THE POLITICS OF GROUNDSMAN’S ROOM (The Right Man for the Job)
A diversionary monodrama about restoration practice
2m
SYNOPSIS
In the Groundsman’s room of a sports club the Groundsman is handing over the job to his successor, he is making coffee and talking to him. We do not see the successor, because he is standing behind a big board that hides him from the sight of the audience.
While verbally describing individual items of the Groundsman’s practice, the Groundsman is superscribing envelopes with the names of female writers of bestsellers and throwing them into a post box on the wall. He is also making radio announcements, moving around on a chair with wheels between the door (where he deals with various requirements and transgressions of the sportsmen)and the window, from which he observes with binoculars the sports club official Chudava, who is digging probes in the ground in order to find the club’s lost flag, which disappeared during the Protectorate.
During Groundsman’s speech it turns out that since certain breaking point, caused by the incessant destruction of the sports grounds by both sportsmen and spectators (“idiots” and “apathetic persons”), his ambition has been to stop the sport activities and to return the sports grounds back to the womb of wilderness. This regressive process is initiated also by Postman (regularly picking up the post) who calls it penance.

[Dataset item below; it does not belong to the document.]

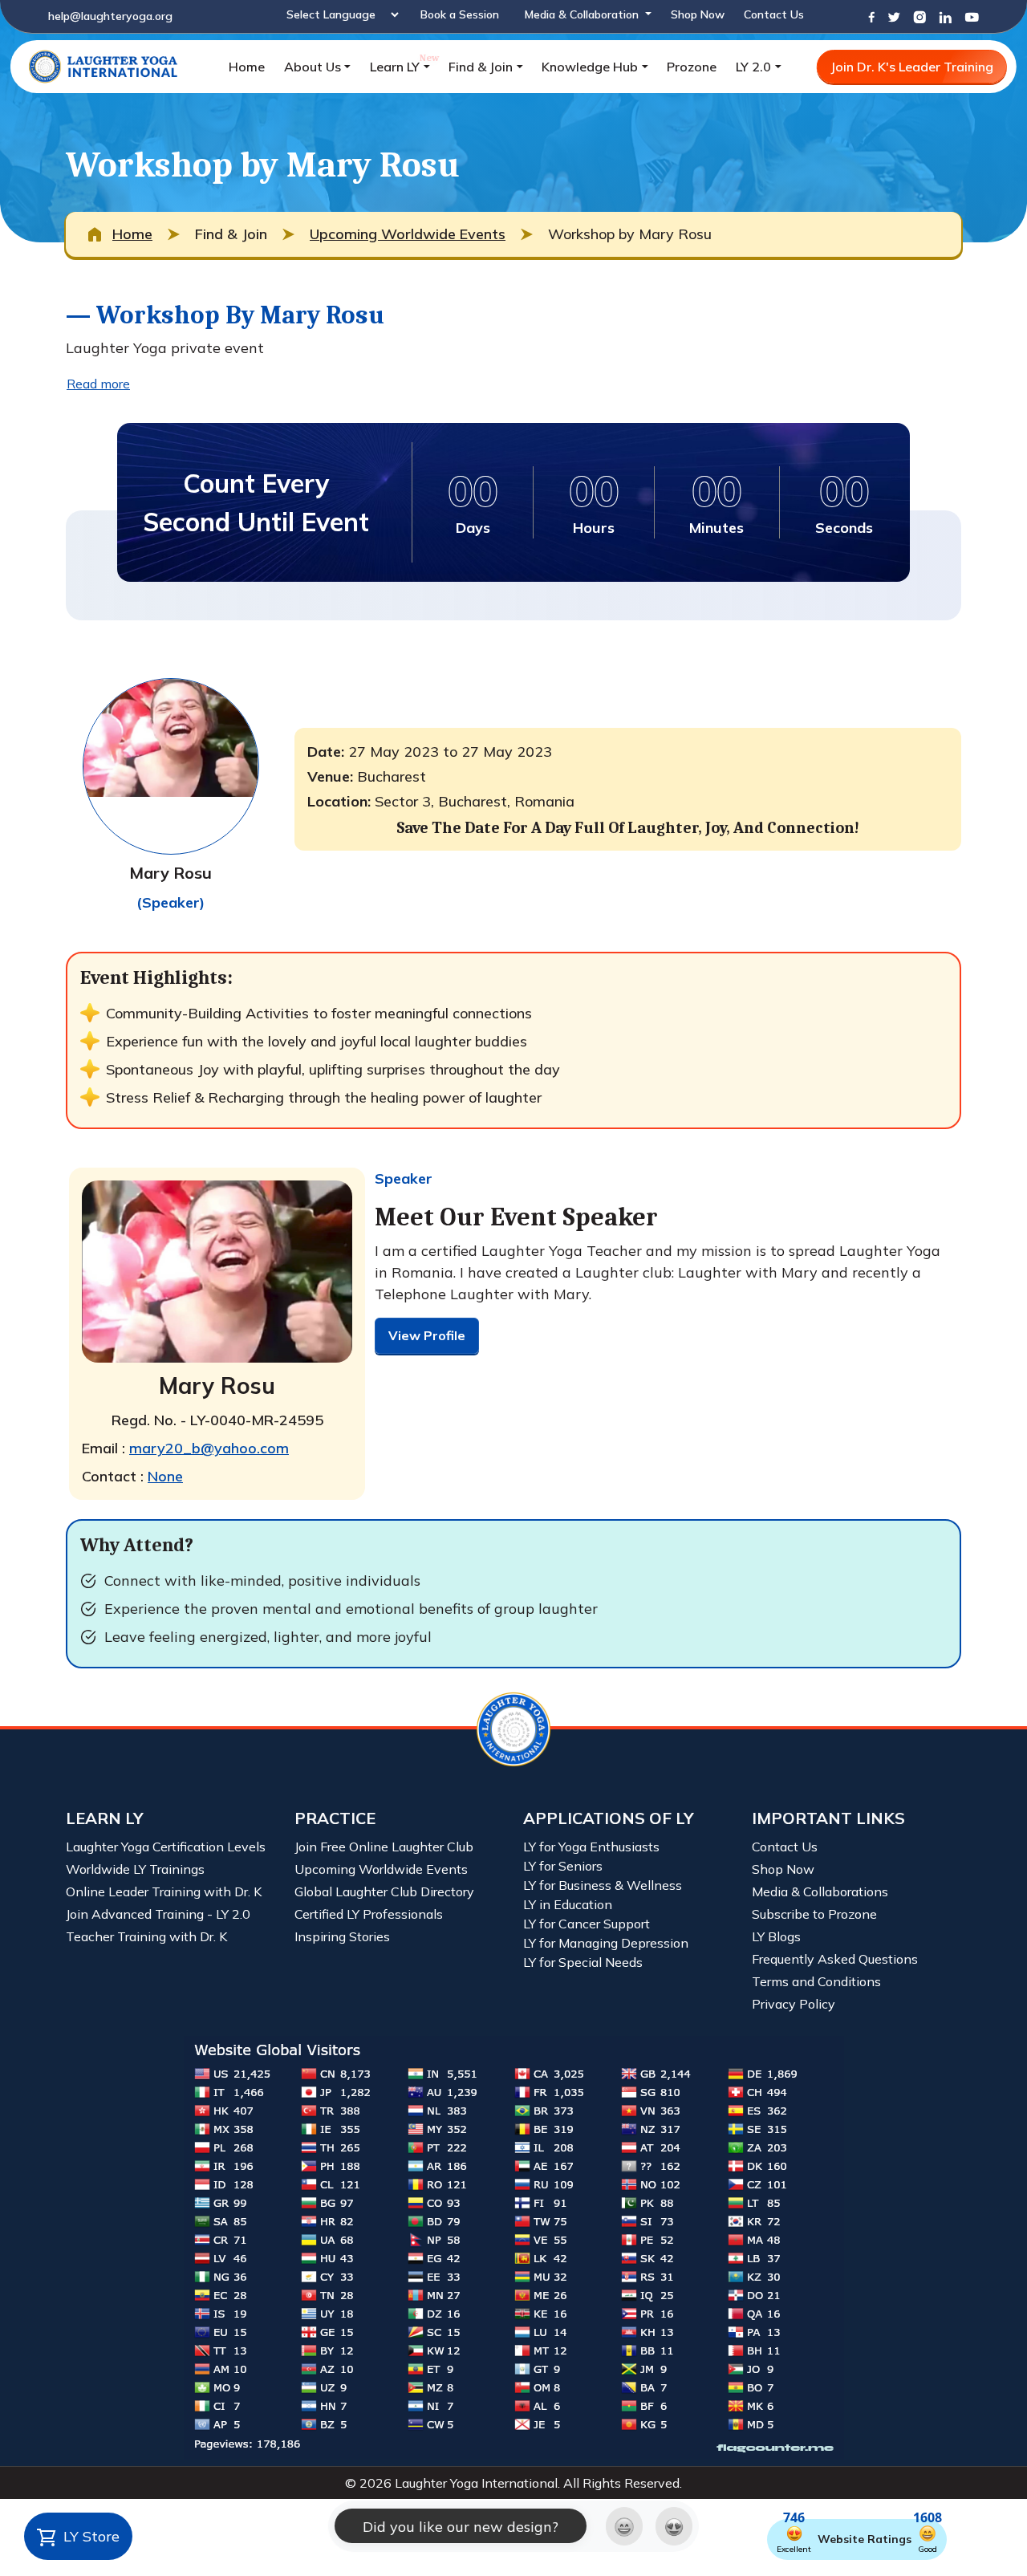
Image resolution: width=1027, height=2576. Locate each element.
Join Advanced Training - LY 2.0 (158, 1914)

It turns out, however, that the main reason for Groundsman’s tendency for destruction is something far more serious. In the final scene he reveals that he had found the flag of the club (the one Chudava is looking for)a while ago and to his horror realized that it is an ice hockey flag, not a football club one. This crucial fact, as Groundsman notes, has never been noticed nor reflected in the history of the club. He infers that the world is thus flooded with creatures who are absolutely unable of distinction (football or ice hockey makes no difference to them). He writes about his discovery to the female writers of the bestsellers all around the world, because he is persuaded that they might effectively warn other women responsible for the reproduction of such creatures.
He then proceeds to a microphone and it becomes clear from his last announcement that he has managed to start the regressive process by a chain of intrigues. The sports grounds are covered with the rudiments of the understory of shrubs.
Such sports grounds do not need a Groundsman, announces Groundsman behind the board, which he moves away and thus reveals the fact that there is no novice drinking his coffee, but there is dramatist Molière, whose dramas The Misanthrope and The Miser the Groundsman considers as the only useful manuals for his work, crucified on a cross. When the Groundsman changes his clothes for a postman’s uniform, picks up the post, and leaves, the crucified Molière blows a referee’s whistle and by dropping his decorated baton finishes the play.